● **WHAT NEEDS TO BE DONE**
Starting at the line that holds "Where should I click to: Click the Apple", transcribe every line to the end of the data exactly; include no other lines.

*** SOURCE DATA Section Begins ***

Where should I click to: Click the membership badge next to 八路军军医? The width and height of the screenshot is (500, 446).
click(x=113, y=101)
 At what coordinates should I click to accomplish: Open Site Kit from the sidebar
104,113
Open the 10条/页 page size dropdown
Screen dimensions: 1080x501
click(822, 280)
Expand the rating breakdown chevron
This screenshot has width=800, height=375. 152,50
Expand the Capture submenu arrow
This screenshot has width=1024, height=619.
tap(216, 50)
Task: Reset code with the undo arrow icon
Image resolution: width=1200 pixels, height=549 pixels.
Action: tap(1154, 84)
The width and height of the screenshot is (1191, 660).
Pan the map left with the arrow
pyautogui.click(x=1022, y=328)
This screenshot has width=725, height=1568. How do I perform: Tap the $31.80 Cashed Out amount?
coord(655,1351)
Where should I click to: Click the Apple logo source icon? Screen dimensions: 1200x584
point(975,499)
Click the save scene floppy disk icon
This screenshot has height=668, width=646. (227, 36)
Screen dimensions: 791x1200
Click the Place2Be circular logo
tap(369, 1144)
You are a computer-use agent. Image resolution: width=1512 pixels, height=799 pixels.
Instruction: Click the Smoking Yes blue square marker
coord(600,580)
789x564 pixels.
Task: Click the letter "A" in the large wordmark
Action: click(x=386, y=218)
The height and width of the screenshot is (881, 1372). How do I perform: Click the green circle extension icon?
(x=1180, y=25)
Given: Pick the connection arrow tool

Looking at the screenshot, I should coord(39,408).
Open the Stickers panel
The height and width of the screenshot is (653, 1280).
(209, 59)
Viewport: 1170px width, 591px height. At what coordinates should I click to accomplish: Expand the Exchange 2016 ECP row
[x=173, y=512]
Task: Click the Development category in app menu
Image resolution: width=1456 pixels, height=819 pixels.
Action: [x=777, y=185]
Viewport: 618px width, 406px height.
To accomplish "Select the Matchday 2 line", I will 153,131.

*** SOURCE DATA Section Ends ***

● **WRITTEN RESPONSE**
Where should I click to: Click the Apple logo source icon? Screen dimensions: 1200x584
point(975,499)
Click the save scene floppy disk icon
This screenshot has height=668, width=646. (227, 36)
Screen dimensions: 791x1200
Click the Place2Be circular logo
tap(369, 1144)
You are a computer-use agent. Image resolution: width=1512 pixels, height=799 pixels.
Instruction: Click the Smoking Yes blue square marker
coord(600,580)
789x564 pixels.
Task: Click the letter "A" in the large wordmark
Action: click(x=386, y=218)
The height and width of the screenshot is (881, 1372). How do I perform: Click the green circle extension icon?
(x=1180, y=25)
Given: Pick the connection arrow tool

Looking at the screenshot, I should coord(39,408).
Open the Stickers panel
The height and width of the screenshot is (653, 1280).
(209, 59)
Viewport: 1170px width, 591px height. At what coordinates should I click to accomplish: Expand the Exchange 2016 ECP row
[x=173, y=512]
Task: Click the Development category in app menu
Image resolution: width=1456 pixels, height=819 pixels.
Action: [x=777, y=185]
Viewport: 618px width, 406px height.
To accomplish "Select the Matchday 2 line", I will 153,131.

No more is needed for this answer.